Wednesday, November 30, 2011

Being a More Versatile Journalist: Data Journalism Veteran Steve Doig Wants Journalists to Know Statistics

Aerial photograph of the devastation from hurricane Andrew in 1992. Steve Doig, who was a reporter for the Miami Herald at the time, used his data journalism chops to survey the damage and write a Pulitzer-prize winning expose on construction malpractice. Earlier this year, I asked him what aspiring data journalists should be learning.

I cringe when bloggers begin a post by apologizing to readers for a lack of updates. This is partly because most people do, or should, understand that the gig doesn’t pay. But mostly, every word you waste on explaining your absence is one more chance for a reader to lose interest and go somewhere else. So I’ll just say it’s been an eventful couple of months, and tell you why it’s actually relevant to this blog.

Having just finished a master’s in journalism at the University of Illinois, I was extremely lucky to find a National Science Foundation grant that is training better K-12 science teachers.

At the grant, we do this by teaching lessons in entrepreneurial leadership to science teachers. That translates into experiences like students constructing their own spectrophotometers, or high school students manufacturing their own biofuel, or even collaborations where high school students set up demonstrations on electricity for grade school students to work through.
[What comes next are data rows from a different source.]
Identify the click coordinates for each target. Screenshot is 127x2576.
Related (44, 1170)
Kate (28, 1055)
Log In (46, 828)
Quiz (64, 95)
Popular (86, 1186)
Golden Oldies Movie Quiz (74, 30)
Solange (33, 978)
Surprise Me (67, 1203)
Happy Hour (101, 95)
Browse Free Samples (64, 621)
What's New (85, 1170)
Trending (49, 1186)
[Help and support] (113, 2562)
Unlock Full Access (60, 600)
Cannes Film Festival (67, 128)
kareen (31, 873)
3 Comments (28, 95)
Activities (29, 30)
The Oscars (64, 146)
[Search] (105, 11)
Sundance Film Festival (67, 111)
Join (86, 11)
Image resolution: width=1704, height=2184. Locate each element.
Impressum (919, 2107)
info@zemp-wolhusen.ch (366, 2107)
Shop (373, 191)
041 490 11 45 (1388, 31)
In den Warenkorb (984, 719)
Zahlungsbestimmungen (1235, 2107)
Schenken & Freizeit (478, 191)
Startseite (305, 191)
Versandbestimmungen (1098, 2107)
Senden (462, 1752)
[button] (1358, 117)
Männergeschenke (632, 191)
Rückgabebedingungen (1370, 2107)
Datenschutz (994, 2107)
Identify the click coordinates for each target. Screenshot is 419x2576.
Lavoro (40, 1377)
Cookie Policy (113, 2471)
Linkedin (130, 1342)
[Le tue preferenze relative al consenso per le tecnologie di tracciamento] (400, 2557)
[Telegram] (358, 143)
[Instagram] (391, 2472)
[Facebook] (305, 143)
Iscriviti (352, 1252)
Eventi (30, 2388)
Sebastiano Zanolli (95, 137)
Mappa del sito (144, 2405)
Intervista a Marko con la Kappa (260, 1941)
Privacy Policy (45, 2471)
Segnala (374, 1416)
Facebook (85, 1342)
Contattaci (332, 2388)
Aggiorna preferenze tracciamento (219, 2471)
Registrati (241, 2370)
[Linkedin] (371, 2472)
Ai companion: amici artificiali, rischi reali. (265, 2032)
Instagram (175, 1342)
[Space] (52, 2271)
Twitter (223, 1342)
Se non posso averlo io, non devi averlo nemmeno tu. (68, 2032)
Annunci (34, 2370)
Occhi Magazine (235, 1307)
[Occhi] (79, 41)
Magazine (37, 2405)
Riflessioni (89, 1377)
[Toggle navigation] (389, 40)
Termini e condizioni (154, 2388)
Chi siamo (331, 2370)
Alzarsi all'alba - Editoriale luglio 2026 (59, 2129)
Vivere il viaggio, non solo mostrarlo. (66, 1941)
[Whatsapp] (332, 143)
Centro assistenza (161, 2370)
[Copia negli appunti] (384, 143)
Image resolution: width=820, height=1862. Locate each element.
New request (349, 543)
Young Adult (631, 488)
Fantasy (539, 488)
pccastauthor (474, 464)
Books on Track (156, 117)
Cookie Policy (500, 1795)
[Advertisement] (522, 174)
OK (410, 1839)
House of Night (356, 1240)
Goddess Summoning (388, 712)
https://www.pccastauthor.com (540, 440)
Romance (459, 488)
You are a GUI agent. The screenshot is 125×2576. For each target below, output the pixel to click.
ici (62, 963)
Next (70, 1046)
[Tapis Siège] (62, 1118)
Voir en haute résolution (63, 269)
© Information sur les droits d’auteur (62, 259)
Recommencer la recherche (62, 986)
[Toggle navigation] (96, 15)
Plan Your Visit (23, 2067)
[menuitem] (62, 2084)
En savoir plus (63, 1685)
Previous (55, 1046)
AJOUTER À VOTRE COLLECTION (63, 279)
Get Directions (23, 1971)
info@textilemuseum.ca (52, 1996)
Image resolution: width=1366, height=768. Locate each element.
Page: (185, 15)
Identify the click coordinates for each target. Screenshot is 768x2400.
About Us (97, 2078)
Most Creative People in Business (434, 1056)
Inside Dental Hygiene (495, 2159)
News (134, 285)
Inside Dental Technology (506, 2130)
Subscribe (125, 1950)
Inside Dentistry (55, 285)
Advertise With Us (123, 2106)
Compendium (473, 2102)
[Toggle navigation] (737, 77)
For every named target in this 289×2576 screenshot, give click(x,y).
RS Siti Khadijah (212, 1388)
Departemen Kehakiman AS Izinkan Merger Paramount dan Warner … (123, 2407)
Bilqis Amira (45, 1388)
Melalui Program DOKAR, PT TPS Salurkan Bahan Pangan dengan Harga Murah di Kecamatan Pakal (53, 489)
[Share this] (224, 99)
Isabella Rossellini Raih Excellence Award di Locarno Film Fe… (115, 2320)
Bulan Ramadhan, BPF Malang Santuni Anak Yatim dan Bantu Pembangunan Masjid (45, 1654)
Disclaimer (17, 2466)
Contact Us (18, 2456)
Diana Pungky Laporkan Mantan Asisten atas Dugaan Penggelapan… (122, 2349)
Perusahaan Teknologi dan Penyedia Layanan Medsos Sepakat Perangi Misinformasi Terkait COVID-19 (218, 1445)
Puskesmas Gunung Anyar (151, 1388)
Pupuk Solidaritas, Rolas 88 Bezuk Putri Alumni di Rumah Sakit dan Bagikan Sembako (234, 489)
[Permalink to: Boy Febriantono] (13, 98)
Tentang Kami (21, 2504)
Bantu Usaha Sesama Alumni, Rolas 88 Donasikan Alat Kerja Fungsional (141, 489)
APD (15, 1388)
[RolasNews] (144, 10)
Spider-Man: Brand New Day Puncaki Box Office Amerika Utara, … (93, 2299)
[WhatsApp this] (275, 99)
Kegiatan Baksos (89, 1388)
It’s a radical, but practical approach that hopes to improve the nation’s competitiveness in science teaching. In January, results from the National Assessment of Educational Progress report card on teaching showed that 47 percent of all high school seniors in the country are deficient in the sciences.

Why would an NSF grant want a journalist? For one, I understood their language. Being a former undergraduate student of mechanical engineering, I had taken chemistry, physics, calculus, and statistics courses. Secondly, they wanted someone experienced in the ways of conducting interviews (i.e., collecting data) and translating the information into an easily digestible form (i.e., not only help write reports for the NSF but also write for public dissemination).

That was all they were looking for initially, until I mentioned I had worked with NodeXL, a template that turns Microsoft Excel into a tool for analyzing social networks. I was introduced to the program by Brant Houston, in his investigative reporting class at the university. The Excel plug-in comes in handy during an investigation when you need to do things like plot like the flow of money or political influence within organizations or among groups of people. As it turns out, the grant was conducting a first-of-its kind analysis of teaching networks and needed someone with my expertise.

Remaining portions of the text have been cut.